Roman Christian Regman, a 21-year-old seminary student, appeared Friday in the baggy orange coveralls of a Hillsborough County Jail inmate. He told U.S. Magistrate Thomas McCoun that he didn’t want a trial on six federal weapons charges that each could mean five to 10 years in prison and $ 250,000 fines. Regman, who is Romanian, also could be deported, McCoun said.
”How do you plead?” McCoun asked Regman after explaining the possible sentences.
Regman closed his eyes behind large-frame glasses, paused a moment, and quietly said, ”I plead guilty.”
”You have some hesitation there,” the magistrate said. ”Are you sure this is what you wish to do?”
”Yes,” Regman replied.
With that, Regman confirmed an agreement he signed with prosecutors Oct. 22 stating he would plead guilty to four charges of bringing illegal guns and explosives into an airport. In exchange, prosecutors dropped two charges that Regman tried to bring the cache of weapons aboard a plane.
Regman was stopped Aug. 31 after he put a duffel bag through the metal detectors guarding Tampa’s USAir gates. Regman had a USAir ticket to fly via Pittsburgh to Scranton, Pa., where he attended St. Tikhon Seminary.
Inside the bag, authorities said, they found a 9mm Beretta handgun, several knives, several explosives and explosive materials, two inoperative hand grenades, gun powder, fuses and seven 35mm film canisters full of flammable powder.
After Regman’s arrest, a search of the Brooksville apartment he shared with his mother revealed a sawed-off .22-caliber rifle and a homemade silencer.
When offered a chance to dispute those facts before McCoun on Friday, Regman declined. A man dressed as a priest, who said he was a family friend, sat in the audience but declined to comment. No other friends or family attended.
Craig Alldredge, Regman’s assistant federal public defender, has said Regman meant to check the duffel bag, but because he had never been to a U.S. airport, got confused and mistakenly put it through the metal detector. It was still illegal to have the weapons, Alldredge said.
But why would Regman need a gun and explosives on a return trip to his seminary?

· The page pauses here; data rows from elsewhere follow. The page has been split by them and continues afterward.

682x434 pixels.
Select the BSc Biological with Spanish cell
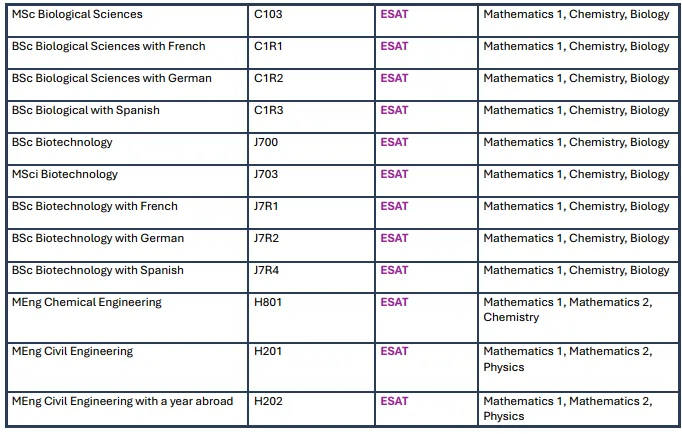point(86,111)
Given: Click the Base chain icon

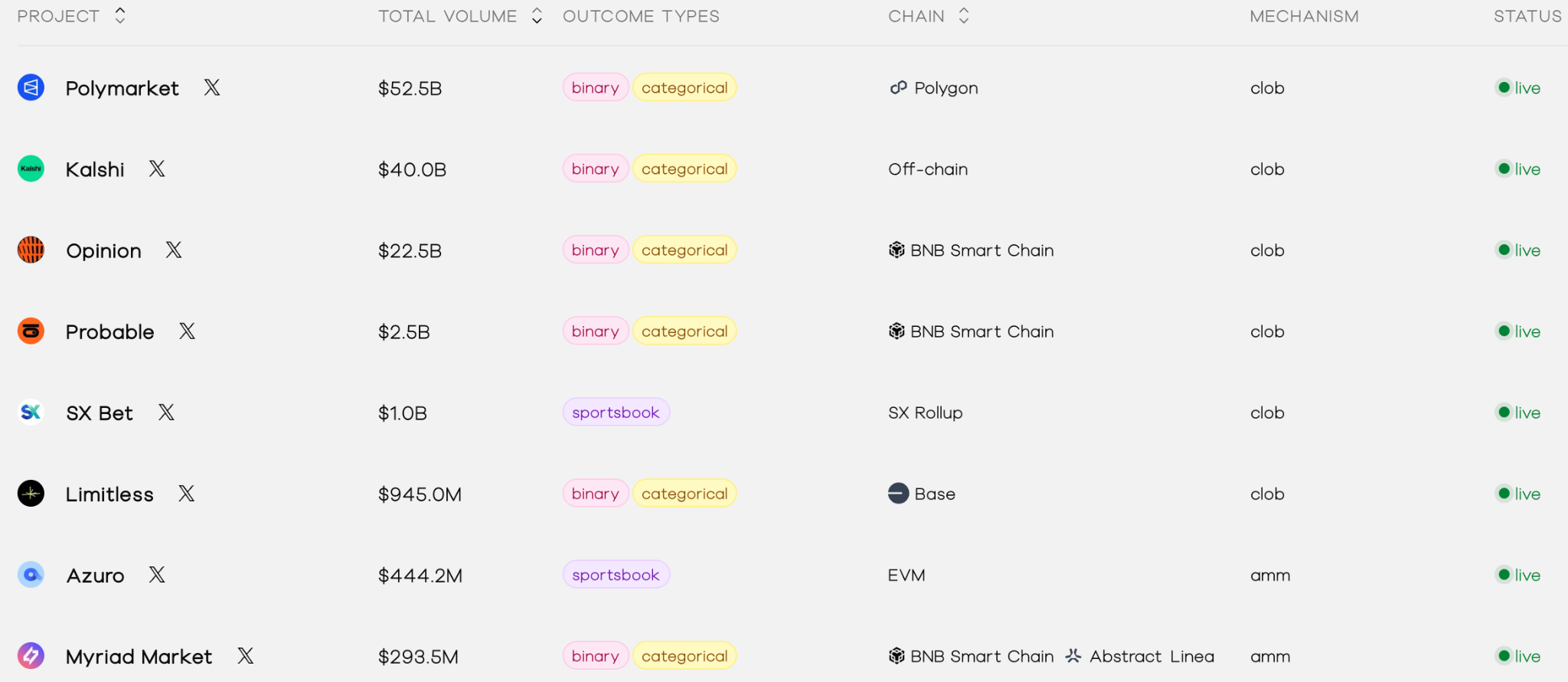Looking at the screenshot, I should (898, 494).
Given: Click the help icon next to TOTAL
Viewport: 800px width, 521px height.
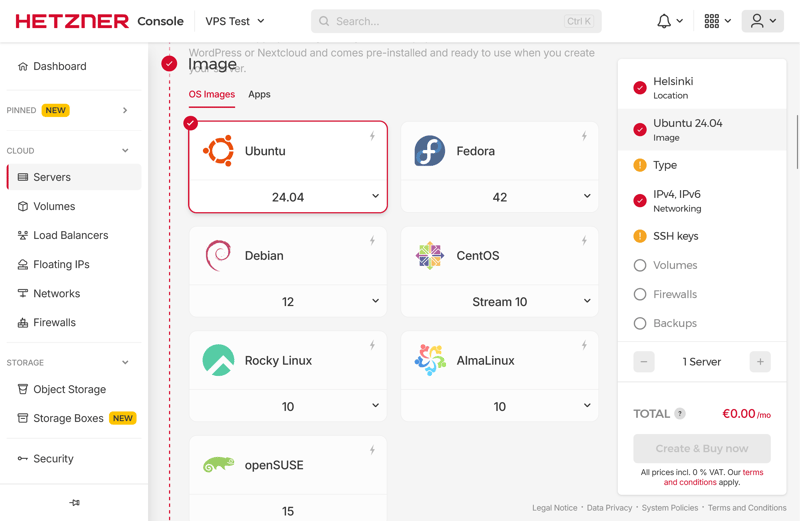Looking at the screenshot, I should click(680, 414).
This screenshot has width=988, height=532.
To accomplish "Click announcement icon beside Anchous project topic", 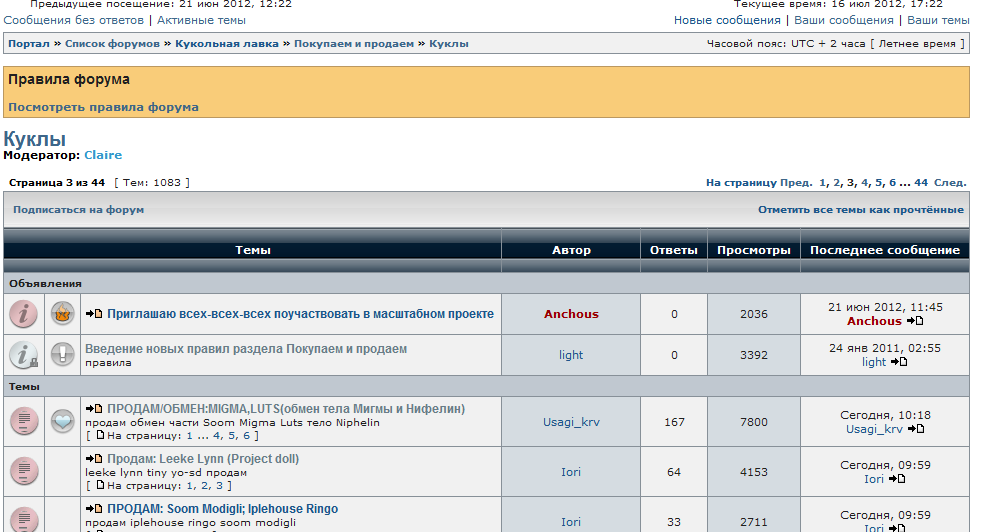I will point(63,314).
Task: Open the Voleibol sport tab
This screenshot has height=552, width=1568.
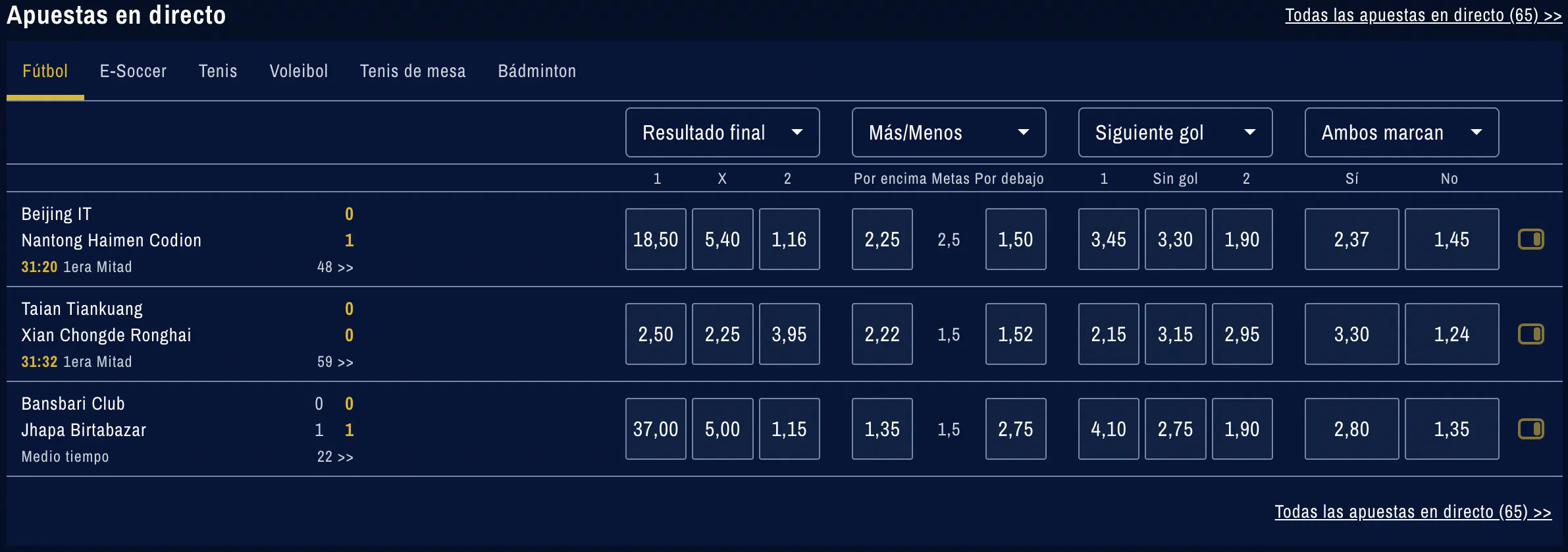Action: (x=299, y=71)

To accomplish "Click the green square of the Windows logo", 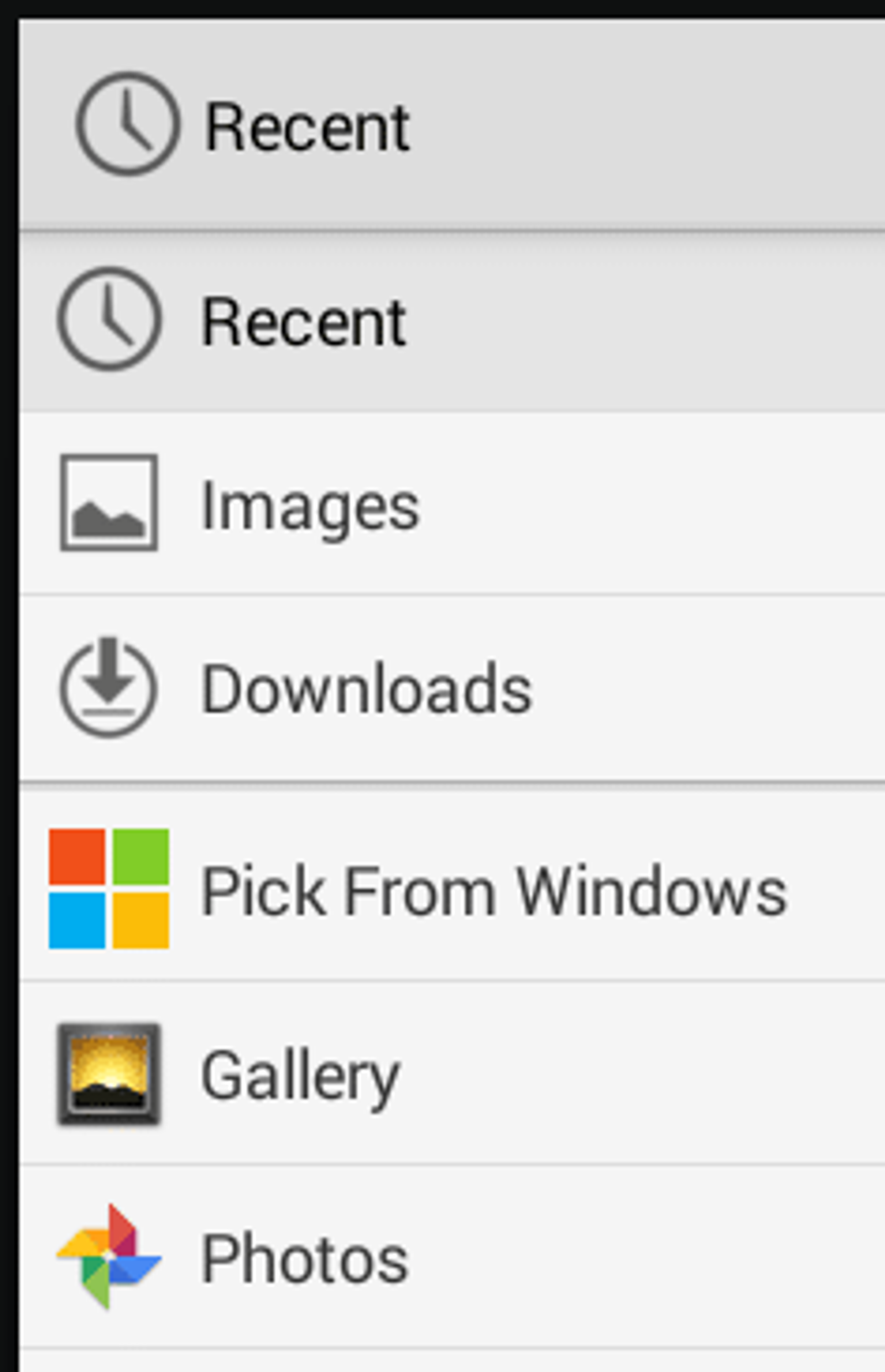I will (141, 857).
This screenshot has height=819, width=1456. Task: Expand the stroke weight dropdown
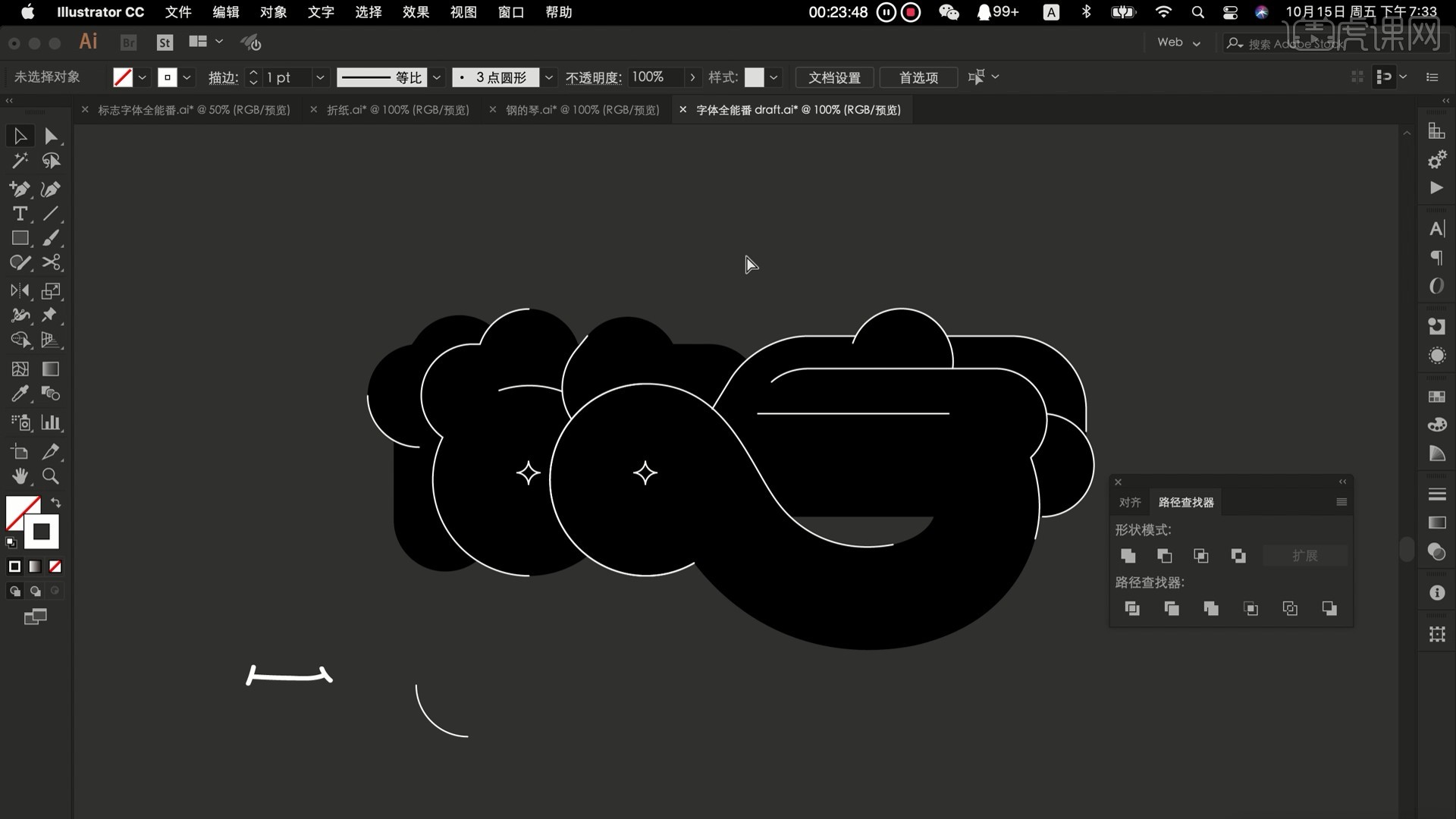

”He maintains there is an innocent explanation,” Alldredge said Friday.
Regman probably will explain when he is sentenced in late January or early February, Alldredge said.
In the next few months, the U.S. probation office will investigate Regman’s background and recommend a sentencing range to U.S. District Judge Steven Merryday.
Merryday may reduce Regman’s sentence because the plea agreement said he accepted responsibility for the weapons charges.
”I’m always hoping for the best for my clients,” Alldredge said, ”but as a practical matter, Mr. Regman is facing some very serious charges.”